A new study with high-speed cameras has turned up some surprises—not about how hummingbirds fly but about how they catch bugs. The birds’ lower bills appear to be more flexible than scientists expected.
A ruby-throated hummingbird.
The shape of the hummingbird’s beak has long puzzled scientists. Straight and narrow, it’s designed perfectly to probe deep inside certain flowers, where the nectar is. Nectar alone can’t supply a hummingbird’s energy needs, however. They need protein from insects, too. Yet, their bills don’t appear to have the proper shape for efficient bug catching.
To get a closer look, scientists from the University of Connecticut in Storrs put three species of hummingbirds in big tanks. Fast video cameras that snap 500 frames per second recorded the birds’ every move. Then, the researchers released insects into the tanks.
To catch a fruit fly, a ruby-throated hummingbird (left to right) opens its bill and then widens its gape and adds extra downward slant to the lower jaw.

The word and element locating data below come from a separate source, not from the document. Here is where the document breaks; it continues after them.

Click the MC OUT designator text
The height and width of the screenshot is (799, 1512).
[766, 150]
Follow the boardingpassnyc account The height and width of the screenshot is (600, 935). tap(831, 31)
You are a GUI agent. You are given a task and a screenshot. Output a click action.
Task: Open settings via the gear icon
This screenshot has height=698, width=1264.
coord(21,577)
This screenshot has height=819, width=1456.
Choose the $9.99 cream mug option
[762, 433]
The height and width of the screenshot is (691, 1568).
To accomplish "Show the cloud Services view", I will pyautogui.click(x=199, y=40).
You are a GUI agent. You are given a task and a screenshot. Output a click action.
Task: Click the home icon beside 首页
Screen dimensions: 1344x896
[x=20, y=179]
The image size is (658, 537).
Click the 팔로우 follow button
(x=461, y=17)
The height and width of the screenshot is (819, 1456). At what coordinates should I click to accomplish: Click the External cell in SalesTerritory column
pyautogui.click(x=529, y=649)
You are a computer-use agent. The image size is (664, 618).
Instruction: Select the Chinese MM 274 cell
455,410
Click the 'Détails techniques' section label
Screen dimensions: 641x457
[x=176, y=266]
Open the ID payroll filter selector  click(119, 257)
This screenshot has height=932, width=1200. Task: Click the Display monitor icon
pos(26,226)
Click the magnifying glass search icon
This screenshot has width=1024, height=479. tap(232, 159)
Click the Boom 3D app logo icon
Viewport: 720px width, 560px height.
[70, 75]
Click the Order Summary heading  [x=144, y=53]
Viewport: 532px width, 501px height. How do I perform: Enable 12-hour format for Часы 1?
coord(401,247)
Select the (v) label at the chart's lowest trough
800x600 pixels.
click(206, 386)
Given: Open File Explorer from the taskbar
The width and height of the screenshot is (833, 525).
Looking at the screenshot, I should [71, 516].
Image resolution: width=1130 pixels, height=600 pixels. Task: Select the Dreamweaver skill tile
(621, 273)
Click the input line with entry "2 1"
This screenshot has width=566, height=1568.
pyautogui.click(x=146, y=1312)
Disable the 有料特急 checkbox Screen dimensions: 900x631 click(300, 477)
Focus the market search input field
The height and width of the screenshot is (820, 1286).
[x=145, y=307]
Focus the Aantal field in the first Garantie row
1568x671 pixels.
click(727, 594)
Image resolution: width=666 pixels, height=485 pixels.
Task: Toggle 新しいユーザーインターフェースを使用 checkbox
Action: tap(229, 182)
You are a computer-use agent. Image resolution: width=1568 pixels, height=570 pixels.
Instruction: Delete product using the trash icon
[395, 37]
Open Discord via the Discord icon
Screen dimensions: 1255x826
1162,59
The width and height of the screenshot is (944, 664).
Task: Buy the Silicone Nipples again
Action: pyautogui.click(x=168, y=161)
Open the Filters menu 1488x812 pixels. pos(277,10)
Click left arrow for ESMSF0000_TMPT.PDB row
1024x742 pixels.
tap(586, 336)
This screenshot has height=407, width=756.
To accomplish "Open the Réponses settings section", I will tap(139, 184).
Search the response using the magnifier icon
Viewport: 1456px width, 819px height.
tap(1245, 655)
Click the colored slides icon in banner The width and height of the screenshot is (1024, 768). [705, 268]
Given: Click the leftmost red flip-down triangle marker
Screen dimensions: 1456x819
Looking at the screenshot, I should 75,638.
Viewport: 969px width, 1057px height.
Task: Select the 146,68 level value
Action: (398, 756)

|Gregor M. Yanega/University of Conneticut|
The footage showed that the birds don’t nab insects with the tips of their beaks. When a hummingbird goes for an insect, it rushes at it with its mouth wide open. And the lower half of its bill bends downward part way along its length, even though it has no joint.
The hummingbird videos showed that the most successful captures involved snagging the insect close to the mouth end of the bill.
Hummingbirds deserve more attention as serious hunters, the researchers say. The birds do much more than just flit from flower to flower or poke into blossoms to extract nectar.